Do you love ethnic food like I do? If so, you might be interested in Eat Offbeat, a new cookbook by refugees. A year ago, Manal Kahi, then a student at Columbia University, couldn't find any Syrian-style hummus in New York City. She decided to make it her mission to bring new and underrepresented cuisine to the city by employing resettled refugees. With her brother, Wissan Kahi, they launched Eat Offbeat, a startup that aims to "introduce New Yorkers to new and off-the-beaten-path cuisines; create opportunities for talented home cooks who happened to be refugees by status; and, showcase the value refugees bring this country."

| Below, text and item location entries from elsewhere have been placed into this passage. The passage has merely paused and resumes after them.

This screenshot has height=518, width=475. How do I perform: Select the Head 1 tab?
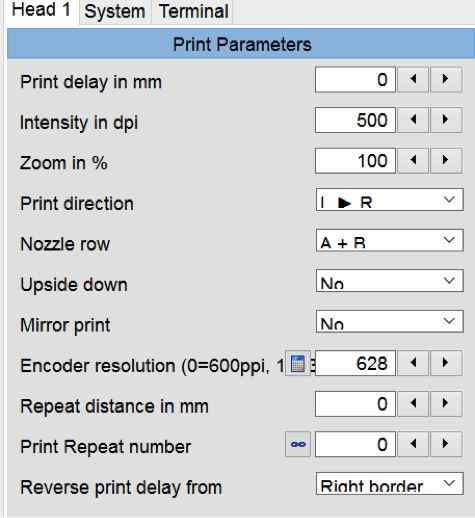pyautogui.click(x=42, y=11)
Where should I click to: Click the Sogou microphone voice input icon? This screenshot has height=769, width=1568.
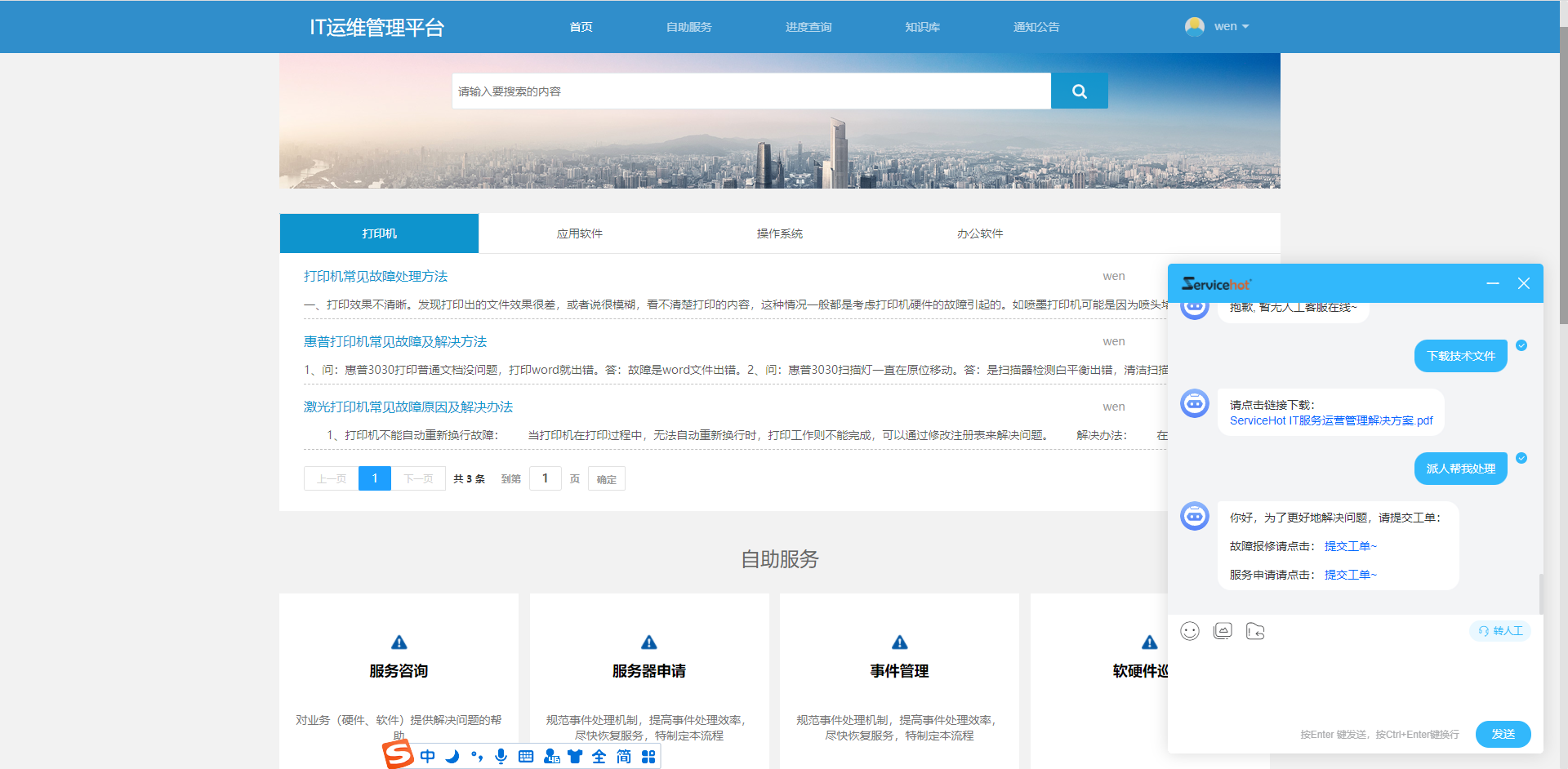click(x=501, y=757)
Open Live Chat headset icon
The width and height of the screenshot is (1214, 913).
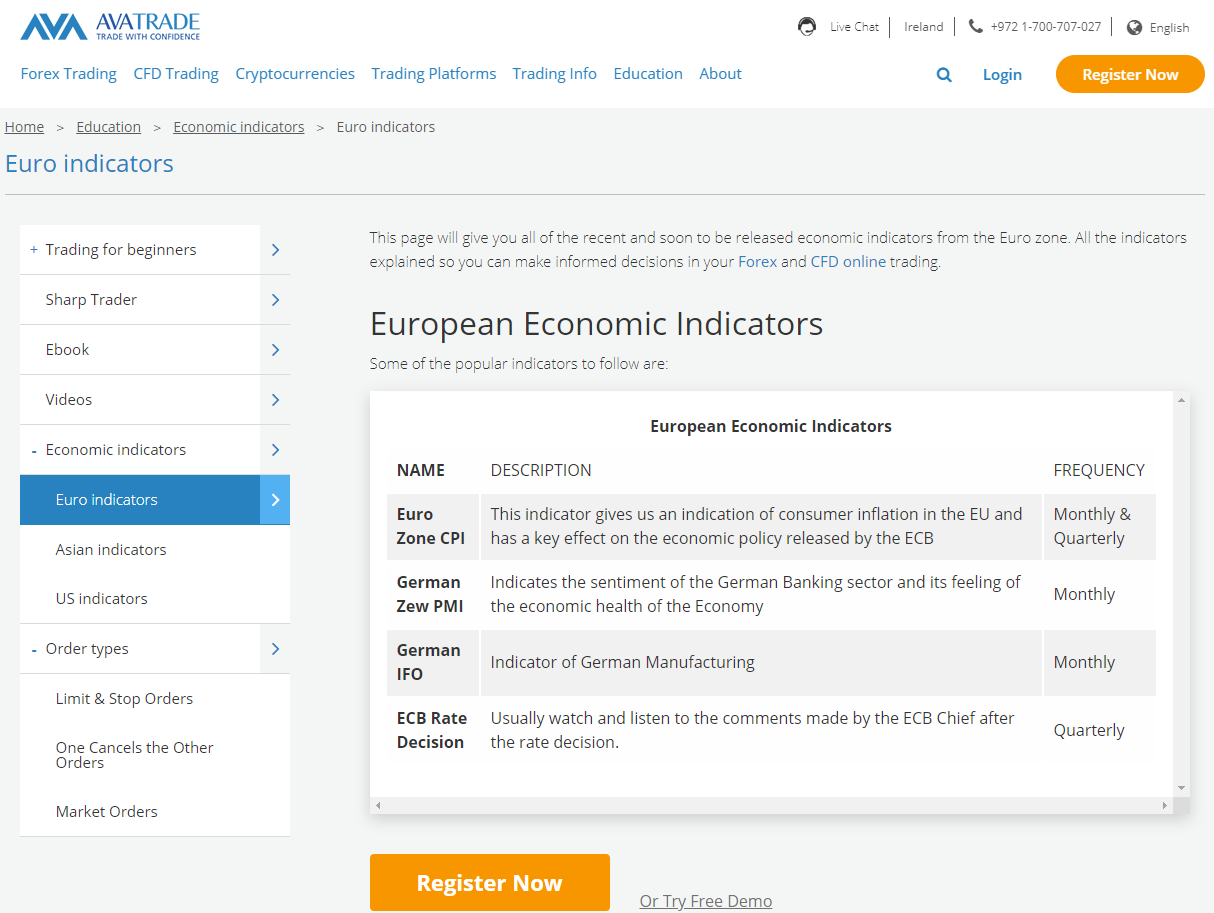(807, 27)
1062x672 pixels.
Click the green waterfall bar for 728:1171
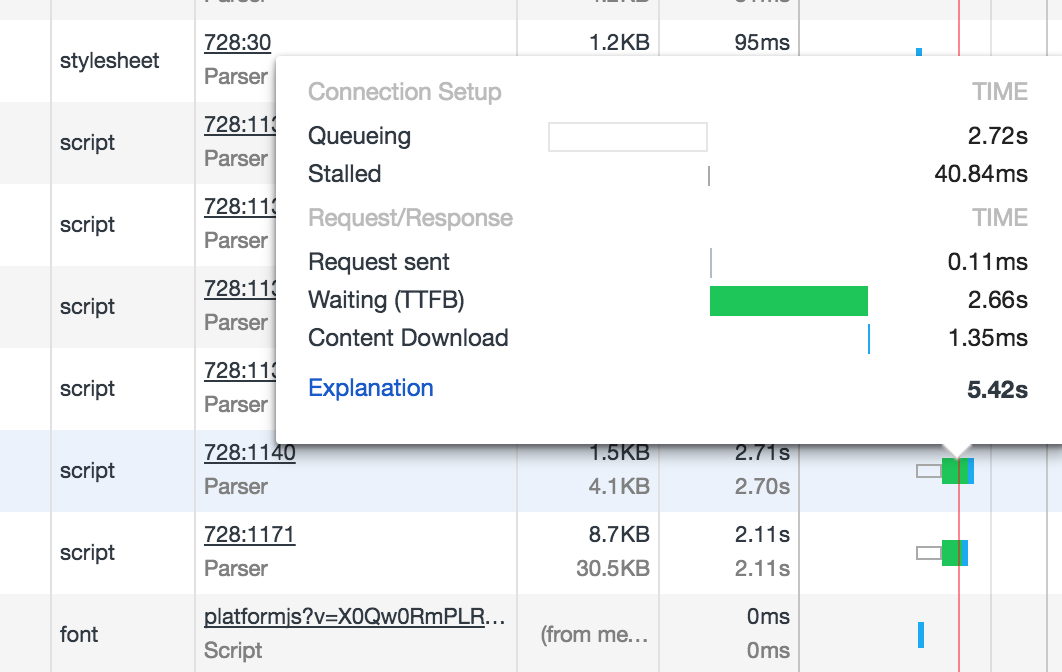tap(950, 551)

In the past year, Eat Offbeat has trained and hired 16 chefs from 11 countries, fed 15,000 New Yorkers, and been dubbed "New York’s most groundbreaking catering." Now the siblings are expanding beyond New York by gearing up to publish Eat Offbeat: The Cookbook through a Kickstarter campaign that launched on March 7. It quickly surpassed its $50,000 goal. For a $30 donation, you'll receive this great cookbook, which will include more than 80 recipes from 20 chefs from 15 different countries including Iraq, Nepal, Syria, Eritrea, Guinea, Ivory Coast, Central African Republic, Algeria, and Egypt. With the additional money raised, Eat Offbeat will hire and train more chefs. Also, 10% of cookbook proceeds will be donated to the International Rescue Committee, which helps people who live in areas affected by humanitarian crisis.
The one upside of Trump's xenophobia and the rise of white supremacy is the pushback on the travel bans and the radical welcome people on the other side of the political spectrum are showing toward refugees and immigrants. The smashing success of the Eat Offbeat cookbook is one encouraging sign.